■ **Work item**
How many lines in the records below contain the word "Given"? Answer with the number alone.

■ **Supplied information**
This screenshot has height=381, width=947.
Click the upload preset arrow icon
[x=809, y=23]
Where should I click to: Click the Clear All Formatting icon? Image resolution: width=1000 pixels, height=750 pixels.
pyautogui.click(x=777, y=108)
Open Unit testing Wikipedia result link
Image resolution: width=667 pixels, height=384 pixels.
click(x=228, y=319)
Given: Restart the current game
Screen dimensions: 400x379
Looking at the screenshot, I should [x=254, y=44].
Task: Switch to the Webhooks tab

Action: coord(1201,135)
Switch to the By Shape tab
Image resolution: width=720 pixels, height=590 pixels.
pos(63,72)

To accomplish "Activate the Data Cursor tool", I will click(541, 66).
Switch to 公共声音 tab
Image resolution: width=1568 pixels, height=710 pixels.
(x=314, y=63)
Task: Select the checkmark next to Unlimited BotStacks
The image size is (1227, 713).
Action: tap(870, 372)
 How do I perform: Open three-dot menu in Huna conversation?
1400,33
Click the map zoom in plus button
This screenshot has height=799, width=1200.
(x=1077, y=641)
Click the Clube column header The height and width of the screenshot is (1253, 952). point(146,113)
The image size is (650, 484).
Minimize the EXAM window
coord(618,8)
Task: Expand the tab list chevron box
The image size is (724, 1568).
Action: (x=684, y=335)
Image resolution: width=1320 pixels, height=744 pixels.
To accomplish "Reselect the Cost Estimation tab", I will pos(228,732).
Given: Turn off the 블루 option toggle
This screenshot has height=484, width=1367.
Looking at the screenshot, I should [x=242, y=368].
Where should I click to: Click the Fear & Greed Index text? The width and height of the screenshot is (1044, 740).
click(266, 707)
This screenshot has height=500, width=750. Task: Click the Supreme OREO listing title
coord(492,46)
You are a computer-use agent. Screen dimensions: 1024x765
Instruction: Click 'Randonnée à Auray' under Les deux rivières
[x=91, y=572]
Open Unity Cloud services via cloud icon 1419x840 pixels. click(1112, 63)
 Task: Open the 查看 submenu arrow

■ **Solution below**
2